The first tranche of funding will be allocated over the next few weeks. The funding will be used by boards to strengthen the co-ordination of services across supported self-management, primary care, rehabilitation support and secondary care investigation and support.

Photo of Jackie Baillie Jackie Baillie Labour

I thank the First Minister for her answer, but long Covid sufferers say that there are very few services in place. That funding was announced in September 2021. No indication was given at that stage that, six months later, not one penny would have been allocated to health boards to develop services. Instead, as we have heard, the money will be spread over the next three years. The number of people suffering from long Covid has been estimated by the Office for National Statistics to be 119,000 and rising. Why has the pace been so slow? When will every health board in Scotland have dedicated long Covid services to help patients and their general practitioners?

*DATA PROVIDED*.
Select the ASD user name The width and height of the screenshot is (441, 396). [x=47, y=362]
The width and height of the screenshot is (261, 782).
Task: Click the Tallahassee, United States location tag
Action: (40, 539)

*ACTIVITIES*.
A. Please retype the part of the long Covid passage that opens with the words containing "Photo of Jackie" and closes with "their general practitioners?".
B. Using the long Covid passage, explain in one to three sentences why Jackie Baillie questions the pace of the funding.
The data that comes after the long Covid passage is separate material.

*EXERCISE RESPONSES*.
A.
Photo of Jackie Baillie Jackie Baillie Labour

I thank the First Minister for her answer, but long Covid sufferers say that there are very few services in place. That funding was announced in September 2021. No indication was given at that stage that, six months later, not one penny would have been allocated to health boards to develop services. Instead, as we have heard, the money will be spread over the next three years. The number of people suffering from long Covid has been estimated by the Office for National Statistics to be 119,000 and rising. Why has the pace been so slow? When will every health board in Scotland have dedicated long Covid services to help patients and their general practitioners?

B. The funding was announced in September 2021, yet six months later none had been allocated to health boards, and the money is now to be spread over three years. Meanwhile, sufferers report very few services, and the Office for National Statistics estimates that 119,000 people have long Covid, a number that is rising.